10. When you click "Done" you get the list of service accounts. At the end of the row that has the service account you just made is another 3 dot menu button. Click it and select "Manage Keys"
11. Add Key -> Create new key
12. Select "P12" and then Create (the key will automatically download the key file)
13. Back on the list of service accounts, select the 3 dot menu button on the row of your service account and select "Manage Details"
14. Copy and save the Unique ID from this page. You will need it later.
15. Go to your Google Admin console then Security -> Access and Data Control -> API Controls then select Manage Domain Wide Delegation.
16. In the Client ID Field enter the Unique ID you saved from above.
17. In the OAuth field, enter this list: https://apps-apis.google.com/a/feeds/emailsettings/2.0/, https://mail.google.com/, https://sites.google.com/feeds, https://www.google.com/m8/feeds/contacts, https://www.googleapis.com/auth/activity, https://www.googleapis.com/auth/admin.datatransfer, https://www.googleapis.com/auth/admin.directory.customer, https://www.googleapis.com/auth/admin.directory.device.chromeos, https://www.googleapis.com/auth/admin.directory.device.mobile, https://www.googleapis.com/auth/admin.directory.domain, https://www.googleapis.com/auth/admin.directory.group, https://www.googleapis.com/auth/admin.directory.orgunit, https://www.googleapis.com/auth/admin.directory.resource.calendar, https://www.googleapis.com/auth/admin.directory.rolemanagement, https://www.googleapis.com/auth/admin.directory.rolemanagement.readonly, https://www.googleapis.com/auth/admin.directory.user, https://www.googleapis.com/auth/admin.directory.user.readonly, https://www.googleapis.com/auth/admin.directory.user.security, https://www.googleapis.com/auth/admin.directory.userschema, https://www.googleapis.com/auth/admin.reports.audit.readonly, https://www.googleapis.com/auth/admin.reports.usage.readonly, https://www.googleapis.com/auth/apps.groups.settings, https://www.googleapis.com/auth/apps.licensing, https://www.googleapis.com/auth/calendar, https://www.googleapis.com/auth/chat.bot, https://www.googleapis.com/auth/classroom.announcements, https://www.googleapis.com/auth/classroom.courses, https://www.googleapis.com/auth/classroom.coursework.me, https://www.googleapis.com/auth/classroom.coursework.students, https://www.googleapis.com/auth/classroom.guardianlinks.students, https://www.googleapis.com/auth/classroom.profile.emails, https://www.googleapis.com/auth/classroom.profile.photos, https://www.googleapis.com/auth/classroom.push-notifications, https://www.googleapis.com/auth/classroom.rosters, https://www.googleapis.com/auth/classroom.rosters.readonly, https://www.googleapis.com/auth/drive, https://www.googleapis.com/auth/gmail.settings.basic, https://www.googleapis.com/auth/gmail.settings.sharing, https://www.googleapis.com/auth/plus.login, https://www.googleapis.com/auth/plus.me, https://www.googleapis.com/auth/tasks, https://www.googleapis.com/auth/tasks.readonly, https://www.googleapis.com/auth/userinfo.email, https://www.googleapis.com/auth/userinfo.profile
18. You can find the Customer ID that you need here: https://admin.google.com/ac/accountsettings/profile
19. Now you need to setup the PS Module.
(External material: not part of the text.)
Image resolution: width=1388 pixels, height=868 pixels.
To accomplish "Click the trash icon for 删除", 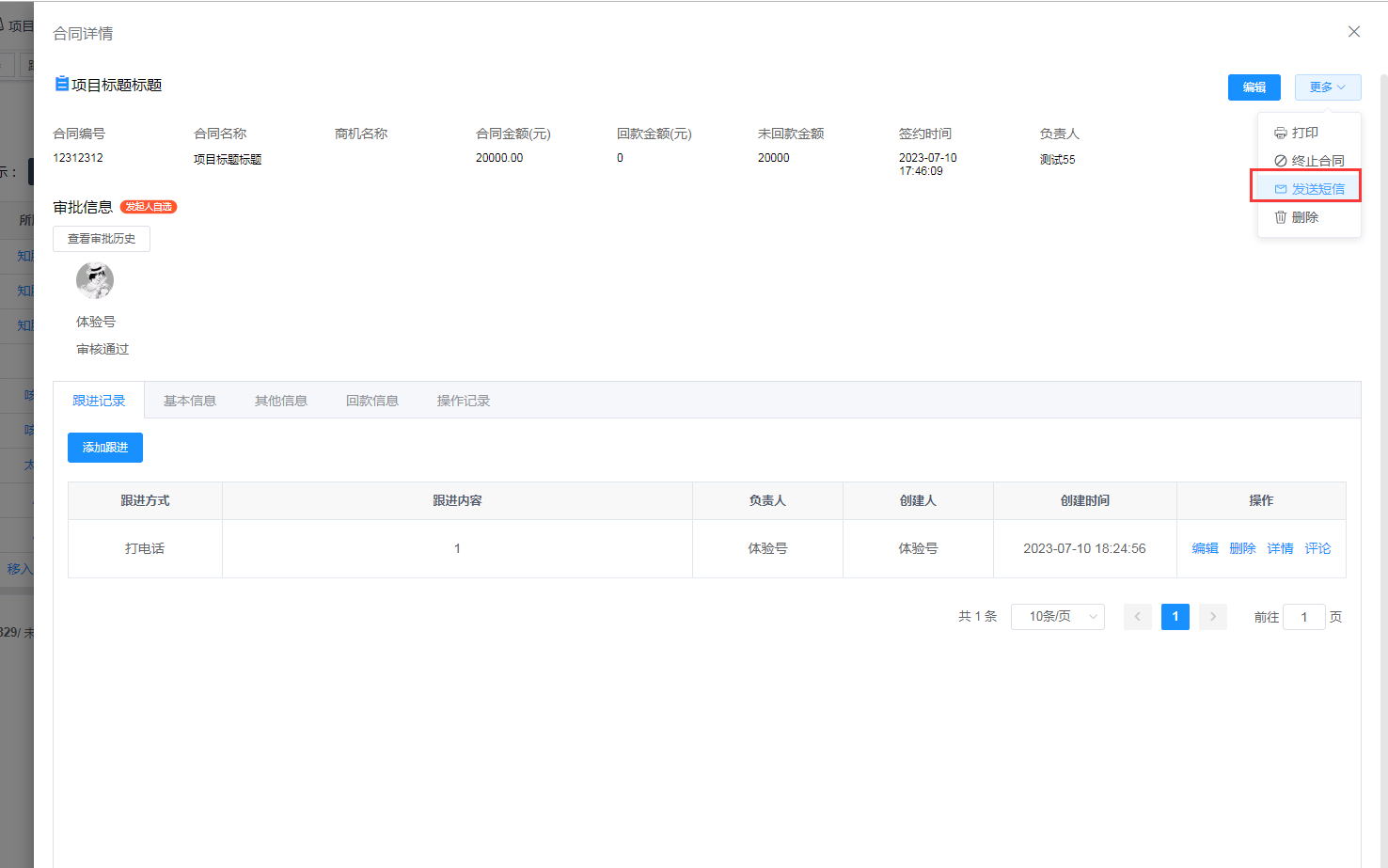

Run each of these lines in PowerShell: $P12KeyPath = "C:\PathToYourKey\psgsuite-9999999-xxxxxxxxxxxxxxx.p12" [Replace with correct path] $AppEmail = "psgsuite@psgsuite-9999999.iam.gserviceaccount.com" [Replace with your service account email (saved in step 7)] $AdminEmail = "user@domain.com" [Replace with your google admin email account] $CustomerID = "XXXXXXXXXXX" [Replace with your customer ID] $Domain = "domain.com" [Replace with your Google Workspace domain] $Preference = "Domain" $ServiceAccountClientID = "99999999999999999999" [Replace with your Unique ID from step 14 above]
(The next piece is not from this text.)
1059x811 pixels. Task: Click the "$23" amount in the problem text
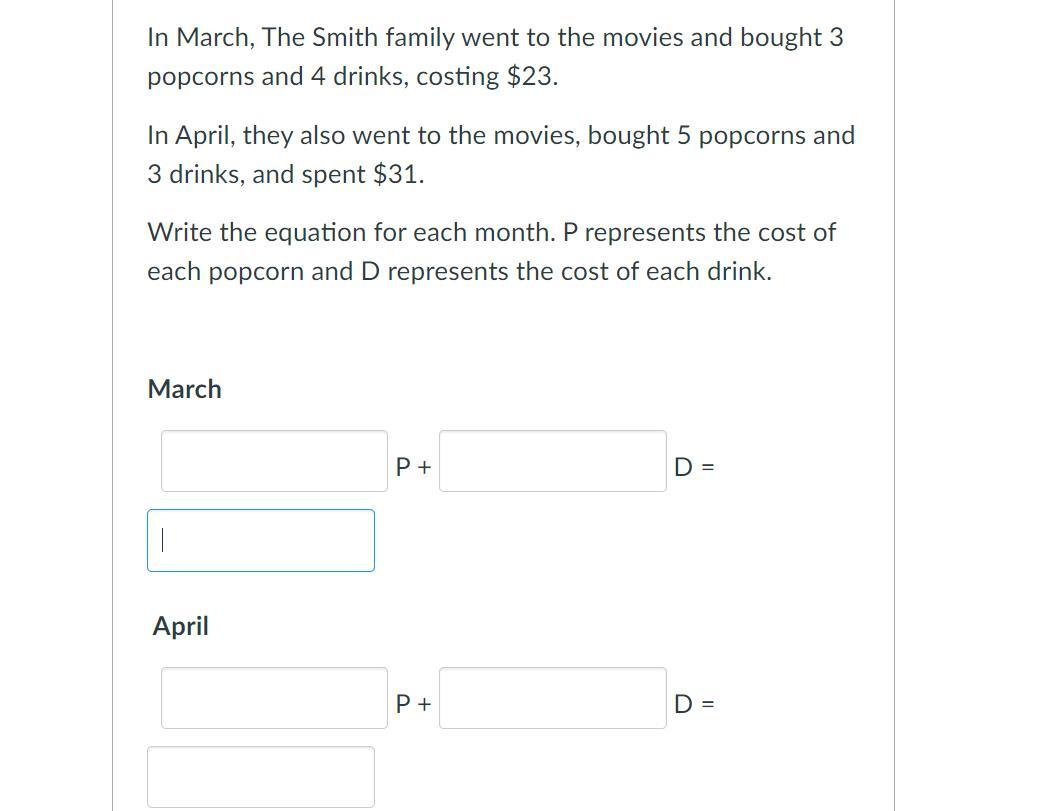530,77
Now that all these variables are set run this last command to complete the setup: Set-PSGSuiteConfig -ConfigName PSGSuite -SetAsDefaultConfig -P12KeyPath $P12KeyPath -AppEmail $AppEmail -AdminEmail $AdminEmail -CustomerID $CustomerID -Domain $Domain -Preference $Preference -ServiceAccountClientID $ServiceAccountClientID

Thank you, Al Dykshorn ajdtech.com

[DamagedDingo]

Does anyone know how to do this without a service account? There is no "Other" type, and the list has two items that fail.